__The task__. Once you reach the line containing "Task: Enable the Open Races radio option", write out that line and every remaining line of the records exactly.

__Supplied data__.
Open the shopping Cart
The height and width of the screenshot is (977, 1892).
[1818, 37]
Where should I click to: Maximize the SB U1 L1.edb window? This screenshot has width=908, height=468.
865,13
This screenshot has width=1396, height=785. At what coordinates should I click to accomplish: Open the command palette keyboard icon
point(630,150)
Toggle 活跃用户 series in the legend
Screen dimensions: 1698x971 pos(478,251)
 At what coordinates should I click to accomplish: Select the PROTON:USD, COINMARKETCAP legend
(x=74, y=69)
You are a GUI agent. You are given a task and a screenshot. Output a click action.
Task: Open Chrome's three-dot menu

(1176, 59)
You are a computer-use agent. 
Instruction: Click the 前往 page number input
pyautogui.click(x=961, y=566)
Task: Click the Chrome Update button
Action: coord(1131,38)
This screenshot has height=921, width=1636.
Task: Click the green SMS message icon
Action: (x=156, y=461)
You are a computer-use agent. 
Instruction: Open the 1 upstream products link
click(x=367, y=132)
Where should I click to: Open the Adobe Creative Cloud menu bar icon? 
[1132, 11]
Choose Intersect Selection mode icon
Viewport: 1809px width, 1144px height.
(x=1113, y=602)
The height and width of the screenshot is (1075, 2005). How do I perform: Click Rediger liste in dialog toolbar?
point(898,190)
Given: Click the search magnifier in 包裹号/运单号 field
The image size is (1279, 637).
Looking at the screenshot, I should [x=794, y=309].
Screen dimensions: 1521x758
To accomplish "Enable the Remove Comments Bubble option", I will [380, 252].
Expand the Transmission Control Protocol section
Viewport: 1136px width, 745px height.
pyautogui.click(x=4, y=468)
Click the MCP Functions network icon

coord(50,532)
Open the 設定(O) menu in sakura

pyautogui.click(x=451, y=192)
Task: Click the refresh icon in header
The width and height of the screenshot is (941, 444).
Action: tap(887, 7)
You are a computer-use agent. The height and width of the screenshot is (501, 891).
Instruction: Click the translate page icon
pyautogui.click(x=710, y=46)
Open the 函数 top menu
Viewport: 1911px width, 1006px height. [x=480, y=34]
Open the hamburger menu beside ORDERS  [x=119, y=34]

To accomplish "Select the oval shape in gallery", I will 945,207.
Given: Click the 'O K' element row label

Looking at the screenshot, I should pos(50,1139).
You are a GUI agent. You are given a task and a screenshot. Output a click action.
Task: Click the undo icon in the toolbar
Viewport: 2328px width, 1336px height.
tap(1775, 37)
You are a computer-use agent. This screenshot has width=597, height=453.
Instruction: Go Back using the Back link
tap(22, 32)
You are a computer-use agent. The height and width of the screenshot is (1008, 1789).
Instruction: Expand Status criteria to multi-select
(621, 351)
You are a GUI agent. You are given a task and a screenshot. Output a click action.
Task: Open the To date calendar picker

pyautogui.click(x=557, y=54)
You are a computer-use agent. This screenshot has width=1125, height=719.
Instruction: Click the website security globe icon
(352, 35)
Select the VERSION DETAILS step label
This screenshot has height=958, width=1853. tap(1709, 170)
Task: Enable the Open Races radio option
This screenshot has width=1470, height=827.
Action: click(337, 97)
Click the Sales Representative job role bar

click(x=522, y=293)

__Final answer__.
Task: Enable the Open Races radio option
This screenshot has width=1470, height=827.
Action: click(337, 97)
Click the Sales Representative job role bar

click(x=522, y=293)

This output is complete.